[Word and element location data]
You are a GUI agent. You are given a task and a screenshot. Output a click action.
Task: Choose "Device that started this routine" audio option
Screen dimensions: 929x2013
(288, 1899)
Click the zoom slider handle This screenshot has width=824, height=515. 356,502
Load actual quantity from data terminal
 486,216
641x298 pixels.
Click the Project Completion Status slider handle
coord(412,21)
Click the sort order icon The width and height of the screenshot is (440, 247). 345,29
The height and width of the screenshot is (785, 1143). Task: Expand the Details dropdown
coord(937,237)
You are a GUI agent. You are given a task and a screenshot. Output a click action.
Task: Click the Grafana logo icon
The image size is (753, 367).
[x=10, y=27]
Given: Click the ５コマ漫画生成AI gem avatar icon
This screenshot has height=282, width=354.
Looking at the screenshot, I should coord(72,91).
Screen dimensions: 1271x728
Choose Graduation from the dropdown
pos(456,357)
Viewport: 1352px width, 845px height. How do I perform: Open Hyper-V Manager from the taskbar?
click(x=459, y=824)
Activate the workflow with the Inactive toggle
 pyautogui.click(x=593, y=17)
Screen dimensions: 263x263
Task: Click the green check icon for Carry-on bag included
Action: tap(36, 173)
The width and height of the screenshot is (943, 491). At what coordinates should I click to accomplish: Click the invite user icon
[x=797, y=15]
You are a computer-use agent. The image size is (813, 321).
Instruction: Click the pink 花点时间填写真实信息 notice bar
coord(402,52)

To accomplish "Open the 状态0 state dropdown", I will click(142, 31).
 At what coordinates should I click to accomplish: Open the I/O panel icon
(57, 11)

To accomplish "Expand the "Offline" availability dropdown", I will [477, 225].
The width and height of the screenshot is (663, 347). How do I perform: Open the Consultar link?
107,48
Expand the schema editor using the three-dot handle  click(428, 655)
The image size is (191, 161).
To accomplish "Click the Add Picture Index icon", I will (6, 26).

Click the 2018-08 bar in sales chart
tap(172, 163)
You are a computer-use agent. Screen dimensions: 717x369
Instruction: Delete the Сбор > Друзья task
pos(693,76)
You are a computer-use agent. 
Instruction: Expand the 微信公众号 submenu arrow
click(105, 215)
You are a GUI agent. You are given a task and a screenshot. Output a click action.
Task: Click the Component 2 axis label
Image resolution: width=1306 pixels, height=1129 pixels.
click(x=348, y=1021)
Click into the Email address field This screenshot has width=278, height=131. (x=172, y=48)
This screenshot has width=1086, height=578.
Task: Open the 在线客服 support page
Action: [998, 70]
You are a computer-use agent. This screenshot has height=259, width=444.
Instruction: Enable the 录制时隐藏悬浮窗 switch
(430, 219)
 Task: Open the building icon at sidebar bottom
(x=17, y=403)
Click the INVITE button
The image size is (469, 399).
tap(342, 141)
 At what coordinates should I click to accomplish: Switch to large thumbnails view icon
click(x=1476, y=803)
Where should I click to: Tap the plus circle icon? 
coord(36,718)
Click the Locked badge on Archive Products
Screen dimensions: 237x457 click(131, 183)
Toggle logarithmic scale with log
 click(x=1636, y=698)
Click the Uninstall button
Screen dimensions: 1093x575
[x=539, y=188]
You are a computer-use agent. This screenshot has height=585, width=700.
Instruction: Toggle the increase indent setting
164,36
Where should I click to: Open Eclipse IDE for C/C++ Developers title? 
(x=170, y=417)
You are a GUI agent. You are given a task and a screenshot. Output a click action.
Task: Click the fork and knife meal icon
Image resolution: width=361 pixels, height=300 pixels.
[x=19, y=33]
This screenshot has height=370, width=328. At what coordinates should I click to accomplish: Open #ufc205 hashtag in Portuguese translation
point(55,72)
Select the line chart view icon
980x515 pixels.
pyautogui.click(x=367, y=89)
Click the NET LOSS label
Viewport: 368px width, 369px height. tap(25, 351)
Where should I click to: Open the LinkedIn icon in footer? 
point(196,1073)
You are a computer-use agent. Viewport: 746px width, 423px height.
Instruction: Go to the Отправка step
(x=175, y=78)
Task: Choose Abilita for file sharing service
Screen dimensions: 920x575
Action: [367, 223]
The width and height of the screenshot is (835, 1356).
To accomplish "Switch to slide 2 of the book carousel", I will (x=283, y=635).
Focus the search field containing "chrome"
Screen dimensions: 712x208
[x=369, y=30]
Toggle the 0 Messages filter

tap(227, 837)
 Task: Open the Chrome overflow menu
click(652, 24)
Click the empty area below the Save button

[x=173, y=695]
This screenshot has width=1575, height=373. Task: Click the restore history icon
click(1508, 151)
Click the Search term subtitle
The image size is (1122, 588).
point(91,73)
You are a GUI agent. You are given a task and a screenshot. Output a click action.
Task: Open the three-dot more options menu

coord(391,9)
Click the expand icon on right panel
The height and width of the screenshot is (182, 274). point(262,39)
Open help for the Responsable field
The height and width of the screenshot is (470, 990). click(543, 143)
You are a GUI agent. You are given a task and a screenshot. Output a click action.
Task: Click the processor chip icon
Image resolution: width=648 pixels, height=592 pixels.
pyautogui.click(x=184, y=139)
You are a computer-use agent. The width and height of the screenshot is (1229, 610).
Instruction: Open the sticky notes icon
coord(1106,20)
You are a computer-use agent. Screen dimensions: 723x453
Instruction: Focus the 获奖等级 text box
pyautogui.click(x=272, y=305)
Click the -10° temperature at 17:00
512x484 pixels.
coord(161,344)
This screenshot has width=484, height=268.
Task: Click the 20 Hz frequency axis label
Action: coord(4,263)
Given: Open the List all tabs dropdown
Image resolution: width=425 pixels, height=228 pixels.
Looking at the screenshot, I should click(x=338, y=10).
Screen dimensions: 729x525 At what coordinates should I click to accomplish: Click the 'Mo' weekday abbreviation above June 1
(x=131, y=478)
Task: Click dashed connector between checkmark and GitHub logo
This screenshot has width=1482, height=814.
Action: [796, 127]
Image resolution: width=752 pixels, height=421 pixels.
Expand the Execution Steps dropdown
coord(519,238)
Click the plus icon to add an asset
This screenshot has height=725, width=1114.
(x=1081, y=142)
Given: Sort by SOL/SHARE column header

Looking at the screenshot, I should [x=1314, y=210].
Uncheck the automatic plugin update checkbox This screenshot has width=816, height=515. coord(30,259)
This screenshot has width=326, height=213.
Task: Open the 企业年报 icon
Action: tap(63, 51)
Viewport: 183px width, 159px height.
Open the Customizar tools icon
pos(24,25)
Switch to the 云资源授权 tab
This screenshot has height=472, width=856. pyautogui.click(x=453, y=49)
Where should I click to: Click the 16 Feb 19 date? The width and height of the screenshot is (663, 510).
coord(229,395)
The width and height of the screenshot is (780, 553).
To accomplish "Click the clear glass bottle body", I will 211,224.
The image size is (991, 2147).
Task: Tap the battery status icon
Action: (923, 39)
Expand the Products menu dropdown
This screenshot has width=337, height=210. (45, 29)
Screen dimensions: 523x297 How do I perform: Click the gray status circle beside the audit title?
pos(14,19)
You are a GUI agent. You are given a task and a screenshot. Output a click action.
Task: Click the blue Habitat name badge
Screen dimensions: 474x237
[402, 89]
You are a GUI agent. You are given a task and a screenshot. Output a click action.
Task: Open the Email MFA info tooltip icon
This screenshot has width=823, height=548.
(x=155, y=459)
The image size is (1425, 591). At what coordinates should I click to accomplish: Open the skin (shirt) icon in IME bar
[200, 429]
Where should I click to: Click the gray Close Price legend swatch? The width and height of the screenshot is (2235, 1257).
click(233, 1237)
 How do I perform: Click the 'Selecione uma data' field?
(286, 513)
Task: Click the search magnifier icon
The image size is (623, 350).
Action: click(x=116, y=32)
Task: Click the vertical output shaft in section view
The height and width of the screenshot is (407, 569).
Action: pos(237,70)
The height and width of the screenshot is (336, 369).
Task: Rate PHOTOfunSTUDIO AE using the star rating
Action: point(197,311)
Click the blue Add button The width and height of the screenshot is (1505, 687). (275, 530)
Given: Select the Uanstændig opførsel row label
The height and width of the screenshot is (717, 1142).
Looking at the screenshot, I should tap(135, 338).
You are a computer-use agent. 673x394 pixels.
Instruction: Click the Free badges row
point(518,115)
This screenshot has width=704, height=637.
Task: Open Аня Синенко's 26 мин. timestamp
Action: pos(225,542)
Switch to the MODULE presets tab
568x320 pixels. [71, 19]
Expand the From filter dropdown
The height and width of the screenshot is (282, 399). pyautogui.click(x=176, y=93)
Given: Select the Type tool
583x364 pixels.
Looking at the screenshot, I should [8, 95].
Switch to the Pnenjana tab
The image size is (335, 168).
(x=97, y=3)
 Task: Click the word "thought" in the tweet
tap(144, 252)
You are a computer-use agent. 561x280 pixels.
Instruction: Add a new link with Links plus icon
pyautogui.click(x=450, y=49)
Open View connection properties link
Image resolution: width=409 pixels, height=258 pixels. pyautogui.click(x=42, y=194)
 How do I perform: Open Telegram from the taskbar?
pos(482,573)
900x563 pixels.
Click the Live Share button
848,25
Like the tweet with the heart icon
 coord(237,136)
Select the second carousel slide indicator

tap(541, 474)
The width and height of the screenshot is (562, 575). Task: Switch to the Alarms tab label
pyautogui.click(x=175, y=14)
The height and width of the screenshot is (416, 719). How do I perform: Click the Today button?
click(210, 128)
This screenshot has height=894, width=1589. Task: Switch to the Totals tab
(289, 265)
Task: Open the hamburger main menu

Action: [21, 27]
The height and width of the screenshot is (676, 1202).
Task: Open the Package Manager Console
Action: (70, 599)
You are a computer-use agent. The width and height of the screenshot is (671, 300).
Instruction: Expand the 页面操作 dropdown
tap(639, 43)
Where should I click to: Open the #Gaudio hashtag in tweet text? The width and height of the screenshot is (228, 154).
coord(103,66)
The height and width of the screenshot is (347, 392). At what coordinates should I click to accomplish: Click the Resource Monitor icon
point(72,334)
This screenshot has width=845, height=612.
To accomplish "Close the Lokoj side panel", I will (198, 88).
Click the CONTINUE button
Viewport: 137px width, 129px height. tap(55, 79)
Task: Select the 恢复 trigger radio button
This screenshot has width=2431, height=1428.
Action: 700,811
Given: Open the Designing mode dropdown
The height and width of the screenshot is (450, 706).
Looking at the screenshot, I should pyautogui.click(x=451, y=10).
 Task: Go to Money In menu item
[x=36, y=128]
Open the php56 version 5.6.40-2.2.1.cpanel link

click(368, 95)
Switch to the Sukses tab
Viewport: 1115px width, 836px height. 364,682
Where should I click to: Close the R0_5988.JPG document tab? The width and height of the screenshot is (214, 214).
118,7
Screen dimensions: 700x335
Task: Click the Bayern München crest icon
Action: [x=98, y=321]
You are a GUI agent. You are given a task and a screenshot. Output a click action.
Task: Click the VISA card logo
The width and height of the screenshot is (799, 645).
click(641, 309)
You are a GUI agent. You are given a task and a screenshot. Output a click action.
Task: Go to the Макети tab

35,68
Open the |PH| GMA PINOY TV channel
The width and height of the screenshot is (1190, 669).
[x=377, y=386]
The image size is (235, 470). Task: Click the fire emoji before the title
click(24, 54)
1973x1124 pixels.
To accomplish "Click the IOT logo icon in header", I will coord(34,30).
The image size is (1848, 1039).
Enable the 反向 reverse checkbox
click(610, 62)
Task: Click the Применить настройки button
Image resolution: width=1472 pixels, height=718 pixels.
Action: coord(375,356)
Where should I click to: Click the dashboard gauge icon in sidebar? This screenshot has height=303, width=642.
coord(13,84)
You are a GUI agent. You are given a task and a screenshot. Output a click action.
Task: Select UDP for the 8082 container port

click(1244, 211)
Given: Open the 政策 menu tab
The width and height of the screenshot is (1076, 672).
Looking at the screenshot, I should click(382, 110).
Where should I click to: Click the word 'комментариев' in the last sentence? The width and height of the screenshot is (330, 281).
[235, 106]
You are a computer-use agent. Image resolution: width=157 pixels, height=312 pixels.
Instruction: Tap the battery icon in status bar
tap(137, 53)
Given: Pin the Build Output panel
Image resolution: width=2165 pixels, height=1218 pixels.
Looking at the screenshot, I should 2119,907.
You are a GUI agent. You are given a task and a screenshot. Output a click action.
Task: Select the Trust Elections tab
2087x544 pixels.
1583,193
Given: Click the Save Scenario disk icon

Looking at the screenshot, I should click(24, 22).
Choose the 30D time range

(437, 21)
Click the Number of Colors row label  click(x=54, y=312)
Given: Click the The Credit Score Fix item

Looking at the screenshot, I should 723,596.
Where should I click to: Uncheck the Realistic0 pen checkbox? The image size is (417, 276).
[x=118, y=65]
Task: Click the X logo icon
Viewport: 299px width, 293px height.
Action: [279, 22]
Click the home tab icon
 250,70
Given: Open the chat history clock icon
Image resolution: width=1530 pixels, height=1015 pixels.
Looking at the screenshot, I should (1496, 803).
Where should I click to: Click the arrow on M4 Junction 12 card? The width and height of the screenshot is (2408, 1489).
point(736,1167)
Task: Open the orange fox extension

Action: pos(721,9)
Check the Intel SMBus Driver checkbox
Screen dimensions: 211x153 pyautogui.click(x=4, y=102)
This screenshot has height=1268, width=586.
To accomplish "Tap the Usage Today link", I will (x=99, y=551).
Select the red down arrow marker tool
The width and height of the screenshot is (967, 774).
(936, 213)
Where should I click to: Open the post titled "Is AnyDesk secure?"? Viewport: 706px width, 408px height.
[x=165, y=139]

Task goal:
Copy out the lines above from the line containing "The image size is (1425, 591)." through the line containing "Action: click(x=116, y=32)", without changing anything.

Answer to this problem:
The image size is (1425, 591). At what coordinates should I click to accomplish: Open the skin (shirt) icon in IME bar
[200, 429]
Where should I click to: Click the gray Close Price legend swatch? The width and height of the screenshot is (2235, 1257).
click(233, 1237)
 How do I perform: Click the 'Selecione uma data' field?
(286, 513)
Task: Click the search magnifier icon
The image size is (623, 350).
Action: click(x=116, y=32)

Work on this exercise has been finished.